TASK PROMPT:
Please output exactly the lines below, starting at the line that has "1358x769 pixels." and ending at the line that has "Where should I click to: Jump", both included; leave out all pictures and include nothing else.

** Opening MATERIAL FOR THE TASK block **

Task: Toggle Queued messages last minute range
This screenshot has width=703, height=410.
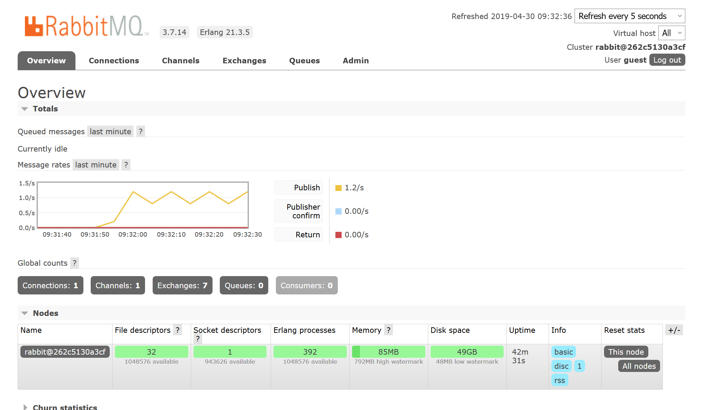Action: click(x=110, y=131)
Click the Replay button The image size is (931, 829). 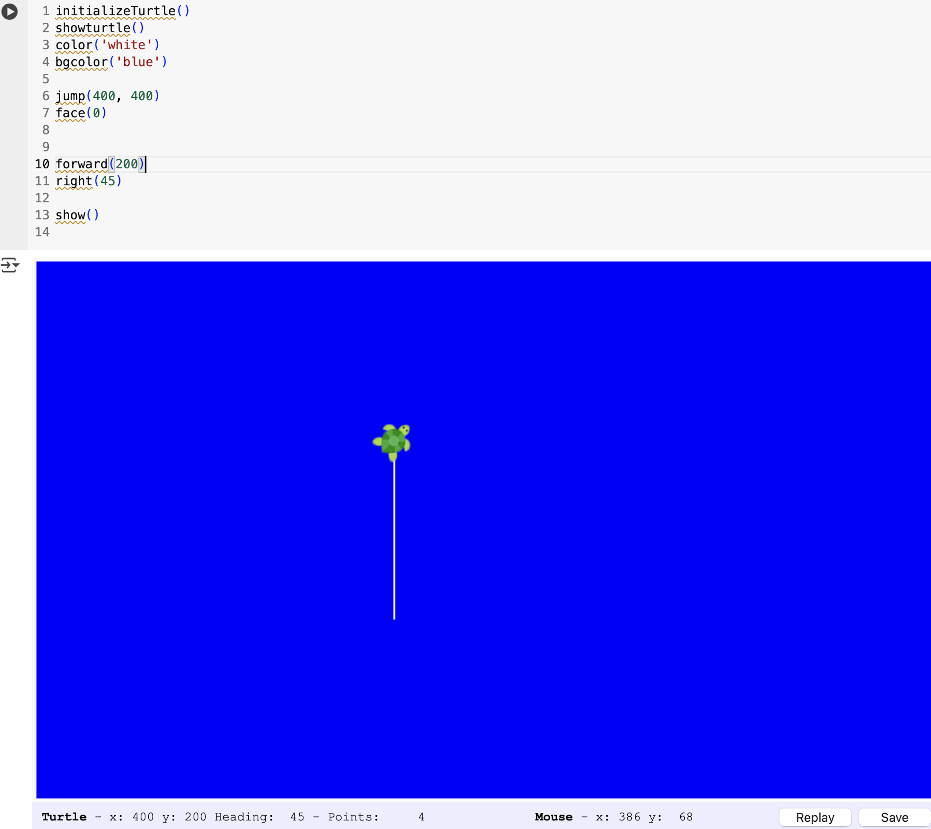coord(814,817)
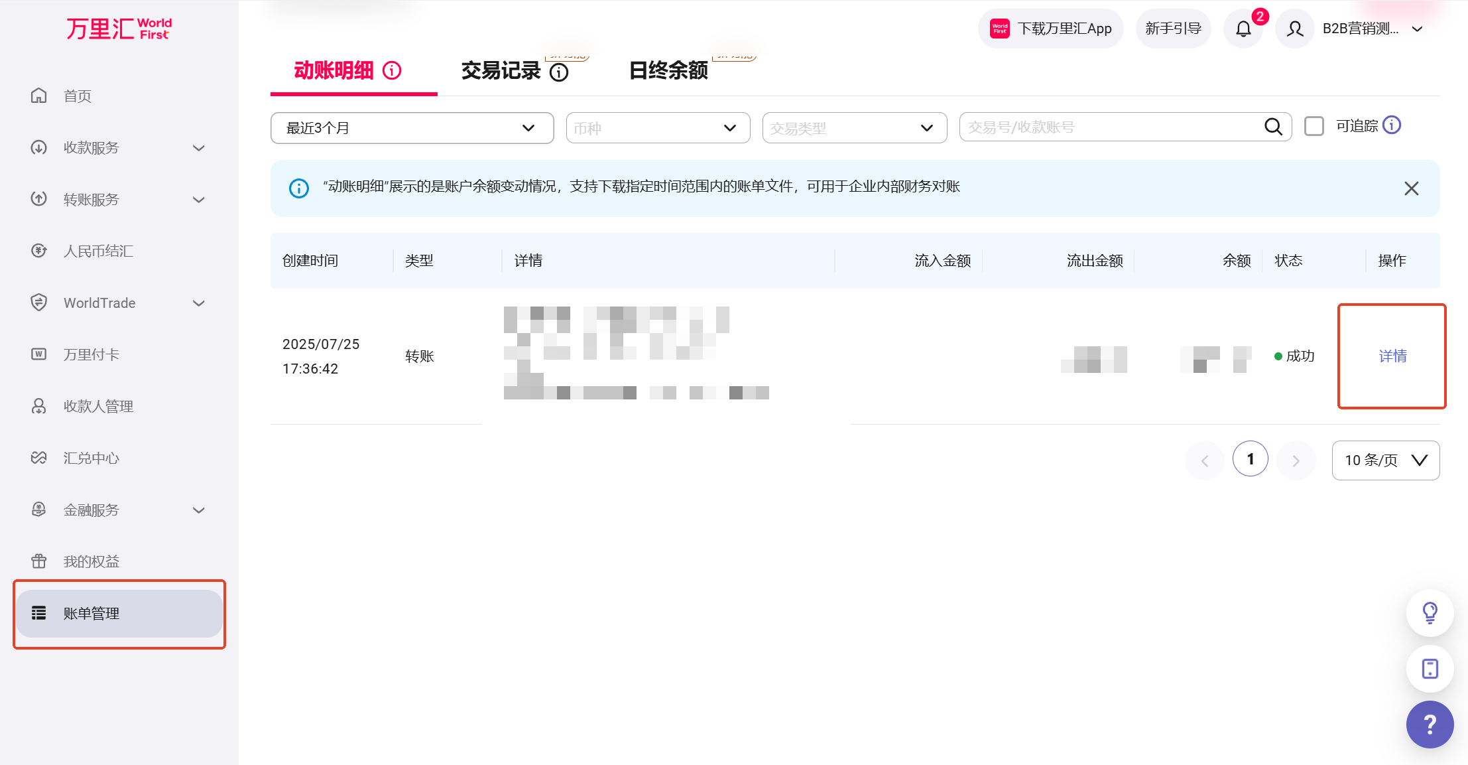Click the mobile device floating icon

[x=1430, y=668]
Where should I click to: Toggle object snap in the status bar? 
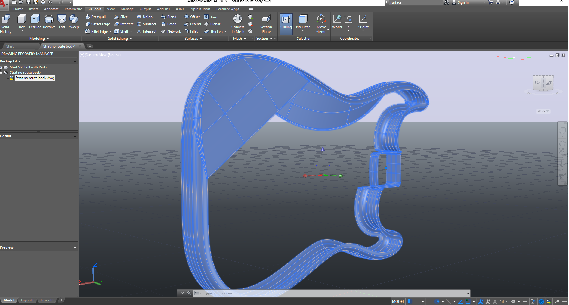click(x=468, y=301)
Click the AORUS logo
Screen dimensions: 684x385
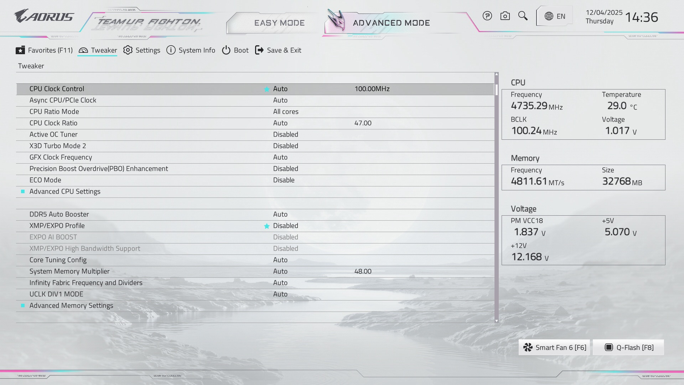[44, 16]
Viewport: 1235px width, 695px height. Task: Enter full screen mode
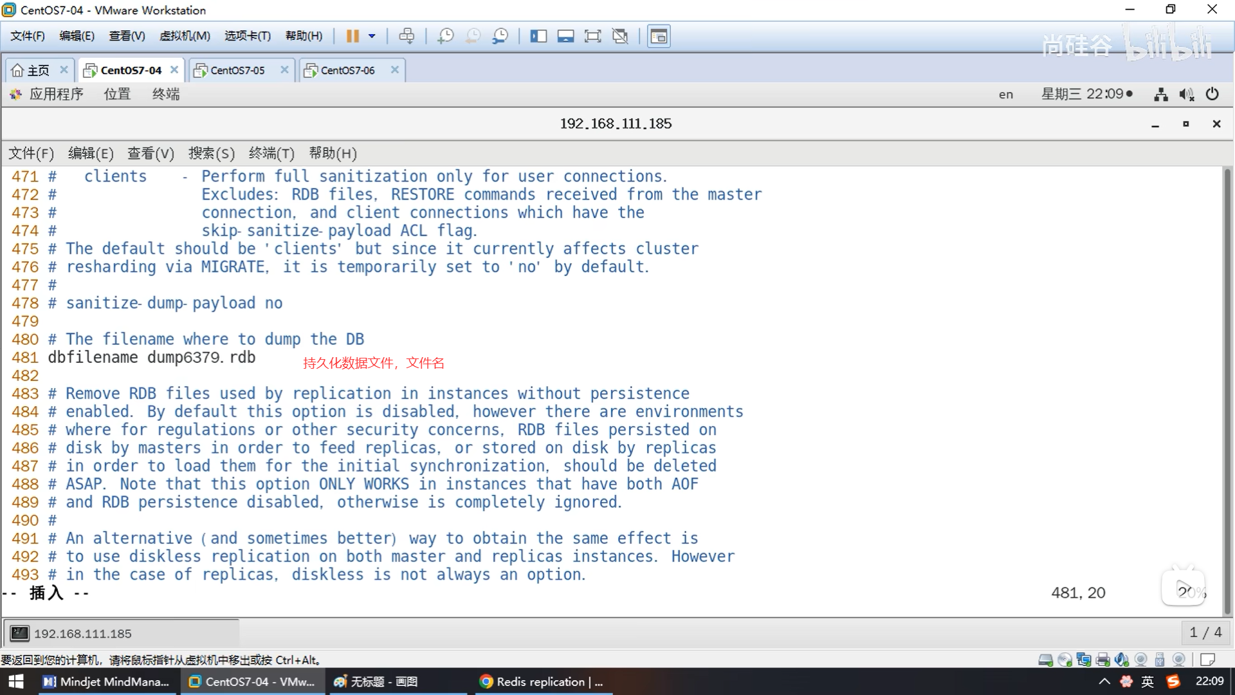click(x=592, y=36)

** Closing MATERIAL FOR THE TASK block **
** Opening MATERIAL FOR THE TASK block **

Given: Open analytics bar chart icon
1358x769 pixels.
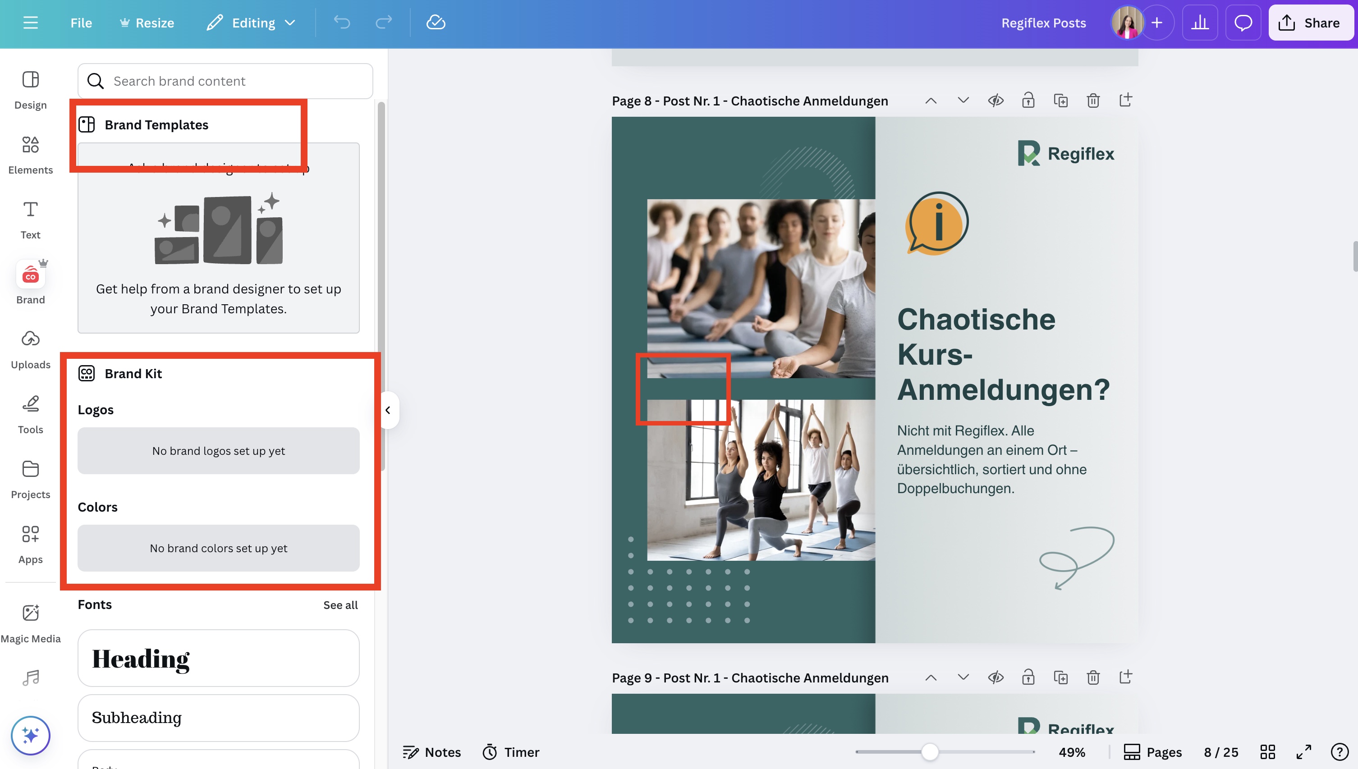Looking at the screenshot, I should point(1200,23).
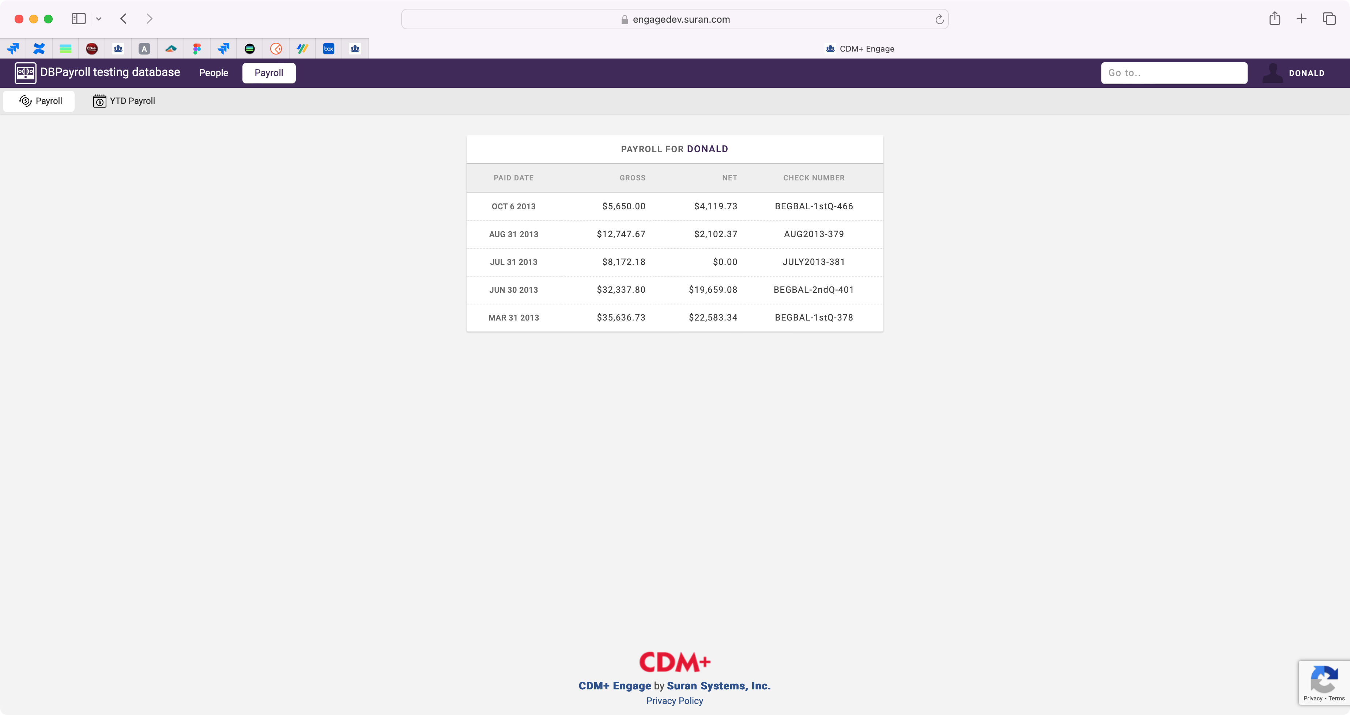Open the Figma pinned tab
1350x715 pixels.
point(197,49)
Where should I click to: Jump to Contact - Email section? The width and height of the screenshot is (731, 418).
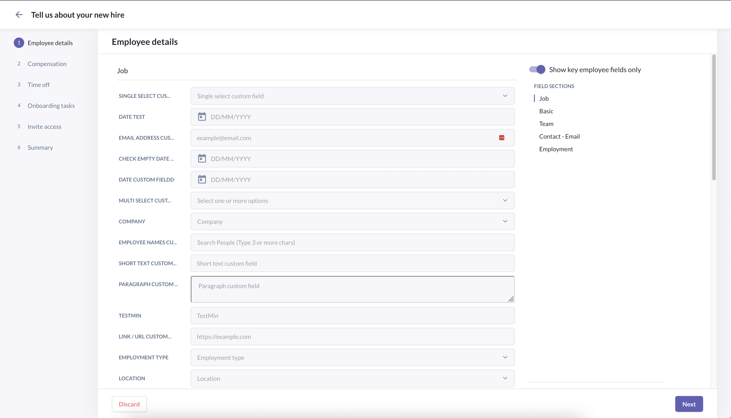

** Closing MATERIAL FOR THE TASK block **
** Opening MATERIAL FOR THE TASK block **

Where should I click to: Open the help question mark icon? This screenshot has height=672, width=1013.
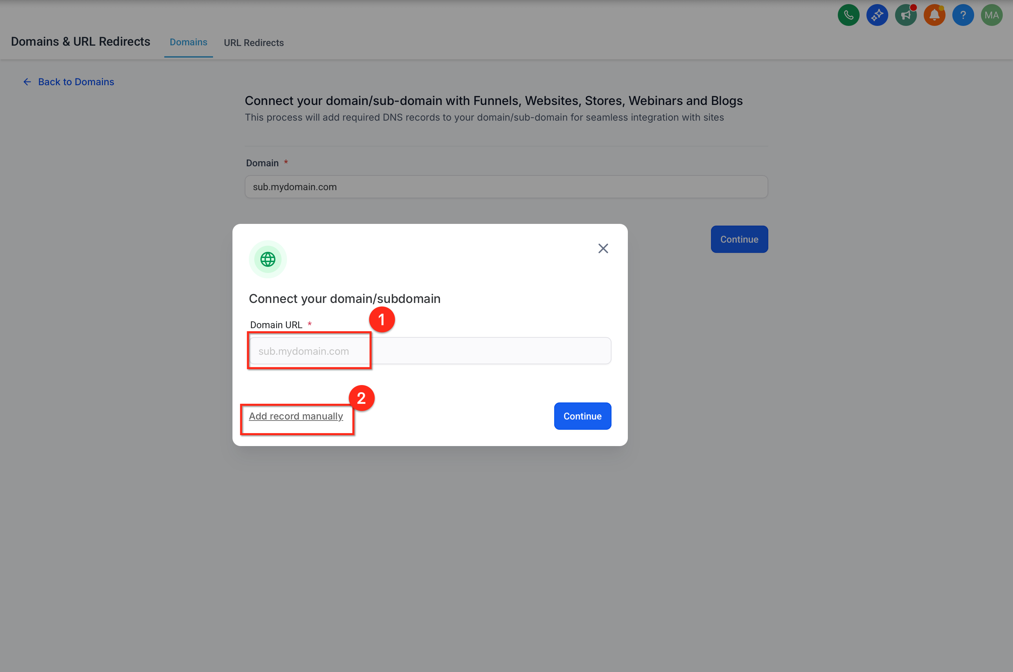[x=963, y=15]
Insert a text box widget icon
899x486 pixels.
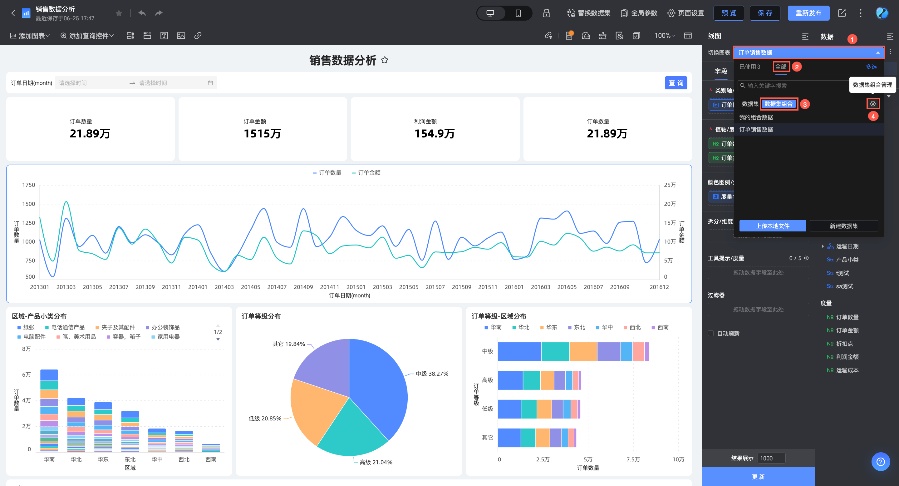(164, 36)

** Closing MATERIAL FOR THE TASK block **

WRITTEN RESPONSE:
1358x769 pixels.
Looking at the screenshot, I should point(1200,23).
Open the Figma pinned tab
1350x715 pixels.
point(197,49)
Where should I click to: Jump to Contact - Email section? The width and height of the screenshot is (731, 418).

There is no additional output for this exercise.